- **REQUIREMENT**: Rewrite the records from the line containing "The width and height of the screenshot is (1284, 591)." through the line containing "tap(1061, 1356)", inclusive, keeping the requests as they are. In the answers, multiply every coordinate by 0.4 and round to the nearest whole number, with halves rounded up.

- **GIVEN DATA**:
☆ ☆ ☆ ☆ ☆ ☆ ☆

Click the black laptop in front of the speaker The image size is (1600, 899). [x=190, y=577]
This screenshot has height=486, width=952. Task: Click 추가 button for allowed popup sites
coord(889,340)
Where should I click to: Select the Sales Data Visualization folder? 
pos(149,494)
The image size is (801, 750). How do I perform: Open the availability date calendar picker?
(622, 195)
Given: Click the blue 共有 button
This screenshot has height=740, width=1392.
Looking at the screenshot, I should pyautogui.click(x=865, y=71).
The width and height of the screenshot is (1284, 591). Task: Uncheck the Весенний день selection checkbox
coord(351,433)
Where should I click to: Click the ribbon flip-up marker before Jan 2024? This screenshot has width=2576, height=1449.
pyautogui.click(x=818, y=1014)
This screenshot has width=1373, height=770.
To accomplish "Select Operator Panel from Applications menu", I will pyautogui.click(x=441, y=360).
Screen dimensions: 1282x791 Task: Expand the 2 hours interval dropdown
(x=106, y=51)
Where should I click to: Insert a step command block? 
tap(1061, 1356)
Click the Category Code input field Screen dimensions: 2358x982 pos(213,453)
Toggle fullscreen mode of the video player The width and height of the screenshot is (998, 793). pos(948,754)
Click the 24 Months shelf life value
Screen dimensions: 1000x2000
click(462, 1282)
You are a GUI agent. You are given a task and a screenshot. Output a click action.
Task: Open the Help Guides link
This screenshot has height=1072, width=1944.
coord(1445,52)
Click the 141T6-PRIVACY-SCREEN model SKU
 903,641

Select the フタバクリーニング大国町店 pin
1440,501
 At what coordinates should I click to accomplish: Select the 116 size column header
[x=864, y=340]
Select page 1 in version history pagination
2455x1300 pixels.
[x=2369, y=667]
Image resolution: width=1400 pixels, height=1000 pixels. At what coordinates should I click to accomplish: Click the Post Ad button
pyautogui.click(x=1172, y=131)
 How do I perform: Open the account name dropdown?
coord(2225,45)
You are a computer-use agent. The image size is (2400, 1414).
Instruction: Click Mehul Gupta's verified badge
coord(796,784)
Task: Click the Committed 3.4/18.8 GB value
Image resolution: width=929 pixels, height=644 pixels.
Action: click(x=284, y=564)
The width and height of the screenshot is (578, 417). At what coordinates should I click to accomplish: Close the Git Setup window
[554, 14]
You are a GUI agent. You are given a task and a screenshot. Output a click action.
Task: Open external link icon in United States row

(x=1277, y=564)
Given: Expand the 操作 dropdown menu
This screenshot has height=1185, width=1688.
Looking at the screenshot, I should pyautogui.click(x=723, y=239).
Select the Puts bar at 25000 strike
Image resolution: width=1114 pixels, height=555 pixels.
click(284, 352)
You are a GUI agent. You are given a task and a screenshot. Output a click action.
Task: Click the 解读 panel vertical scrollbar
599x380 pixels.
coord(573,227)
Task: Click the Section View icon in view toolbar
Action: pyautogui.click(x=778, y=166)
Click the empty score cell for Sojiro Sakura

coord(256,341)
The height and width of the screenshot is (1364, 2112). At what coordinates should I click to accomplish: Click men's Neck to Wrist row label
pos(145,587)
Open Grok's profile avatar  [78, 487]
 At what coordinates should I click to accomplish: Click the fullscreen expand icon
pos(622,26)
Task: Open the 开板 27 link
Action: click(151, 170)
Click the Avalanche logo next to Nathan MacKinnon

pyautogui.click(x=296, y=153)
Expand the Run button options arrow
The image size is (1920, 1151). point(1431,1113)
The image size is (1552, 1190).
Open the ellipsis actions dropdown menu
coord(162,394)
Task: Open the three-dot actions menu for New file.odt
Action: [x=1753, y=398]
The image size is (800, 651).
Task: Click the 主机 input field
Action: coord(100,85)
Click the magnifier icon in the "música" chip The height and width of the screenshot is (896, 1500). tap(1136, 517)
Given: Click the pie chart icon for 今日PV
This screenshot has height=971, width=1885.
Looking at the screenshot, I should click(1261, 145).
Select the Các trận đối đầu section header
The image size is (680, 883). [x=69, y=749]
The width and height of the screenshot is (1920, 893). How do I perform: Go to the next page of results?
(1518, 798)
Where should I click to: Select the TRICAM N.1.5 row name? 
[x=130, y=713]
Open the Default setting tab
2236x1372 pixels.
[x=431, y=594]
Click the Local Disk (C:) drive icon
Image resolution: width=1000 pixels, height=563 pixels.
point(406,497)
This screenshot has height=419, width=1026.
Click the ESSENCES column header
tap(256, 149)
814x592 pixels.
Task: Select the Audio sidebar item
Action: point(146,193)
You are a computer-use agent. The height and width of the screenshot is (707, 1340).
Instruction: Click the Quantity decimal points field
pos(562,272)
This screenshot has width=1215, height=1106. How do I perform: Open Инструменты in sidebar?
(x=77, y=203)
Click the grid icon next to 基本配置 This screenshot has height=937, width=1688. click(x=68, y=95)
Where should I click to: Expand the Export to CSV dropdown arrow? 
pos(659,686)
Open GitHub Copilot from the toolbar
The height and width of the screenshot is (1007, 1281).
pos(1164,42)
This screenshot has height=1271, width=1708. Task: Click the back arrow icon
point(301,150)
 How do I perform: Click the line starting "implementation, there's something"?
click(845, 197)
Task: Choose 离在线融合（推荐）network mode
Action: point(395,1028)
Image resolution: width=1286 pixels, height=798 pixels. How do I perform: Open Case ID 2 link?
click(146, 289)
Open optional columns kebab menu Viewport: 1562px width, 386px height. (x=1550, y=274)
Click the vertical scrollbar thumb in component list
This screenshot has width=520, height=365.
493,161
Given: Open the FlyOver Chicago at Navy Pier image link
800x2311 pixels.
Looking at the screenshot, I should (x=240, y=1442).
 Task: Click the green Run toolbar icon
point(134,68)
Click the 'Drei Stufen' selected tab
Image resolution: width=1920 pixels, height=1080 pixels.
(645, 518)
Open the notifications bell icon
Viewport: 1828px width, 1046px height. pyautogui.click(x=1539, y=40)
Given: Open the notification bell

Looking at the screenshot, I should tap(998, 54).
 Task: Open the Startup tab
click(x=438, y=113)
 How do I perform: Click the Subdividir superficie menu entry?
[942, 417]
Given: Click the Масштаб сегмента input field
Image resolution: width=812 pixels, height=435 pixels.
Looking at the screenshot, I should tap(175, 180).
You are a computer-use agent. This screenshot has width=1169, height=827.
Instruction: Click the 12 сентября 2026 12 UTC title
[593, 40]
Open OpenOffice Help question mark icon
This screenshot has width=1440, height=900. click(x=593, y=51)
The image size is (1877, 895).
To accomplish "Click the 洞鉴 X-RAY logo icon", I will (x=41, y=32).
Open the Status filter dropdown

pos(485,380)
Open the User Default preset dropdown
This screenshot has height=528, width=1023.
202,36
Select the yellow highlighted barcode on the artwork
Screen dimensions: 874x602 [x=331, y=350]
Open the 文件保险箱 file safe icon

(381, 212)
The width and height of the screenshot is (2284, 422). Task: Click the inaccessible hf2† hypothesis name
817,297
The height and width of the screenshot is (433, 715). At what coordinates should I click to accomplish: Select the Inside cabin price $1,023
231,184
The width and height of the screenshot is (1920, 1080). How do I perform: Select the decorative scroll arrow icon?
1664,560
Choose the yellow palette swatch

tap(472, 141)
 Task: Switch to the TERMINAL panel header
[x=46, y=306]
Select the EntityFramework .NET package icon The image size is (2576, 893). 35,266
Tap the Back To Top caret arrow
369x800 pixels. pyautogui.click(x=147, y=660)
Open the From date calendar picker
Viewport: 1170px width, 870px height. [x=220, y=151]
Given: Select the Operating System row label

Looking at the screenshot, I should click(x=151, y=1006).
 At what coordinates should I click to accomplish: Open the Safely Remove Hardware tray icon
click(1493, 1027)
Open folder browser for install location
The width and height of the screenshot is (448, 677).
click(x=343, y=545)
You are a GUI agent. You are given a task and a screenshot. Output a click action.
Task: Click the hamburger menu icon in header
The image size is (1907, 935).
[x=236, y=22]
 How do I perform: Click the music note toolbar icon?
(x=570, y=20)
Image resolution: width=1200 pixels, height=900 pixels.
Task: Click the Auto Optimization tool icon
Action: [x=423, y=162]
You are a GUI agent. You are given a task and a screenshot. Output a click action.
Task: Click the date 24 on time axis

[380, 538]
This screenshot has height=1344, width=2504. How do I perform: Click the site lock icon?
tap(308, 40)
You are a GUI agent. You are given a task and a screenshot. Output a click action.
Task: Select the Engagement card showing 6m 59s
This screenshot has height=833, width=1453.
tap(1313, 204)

☆ ☆ ☆ ☆ ☆ ☆ ☆

- **ANSWER IN FULL**:
The width and height of the screenshot is (1284, 591). Task: Uncheck the Весенний день selection checkbox
coord(140,173)
Where should I click to: Click the ribbon flip-up marker before Jan 2024? This screenshot has width=2576, height=1449.
pyautogui.click(x=327, y=406)
This screenshot has width=1373, height=770.
To accomplish "Select Operator Panel from Applications menu", I will pyautogui.click(x=176, y=144).
Screen dimensions: 1282x791 Task: Expand the 2 hours interval dropdown
(x=42, y=20)
Where should I click to: Insert a step command block? 
tap(424, 542)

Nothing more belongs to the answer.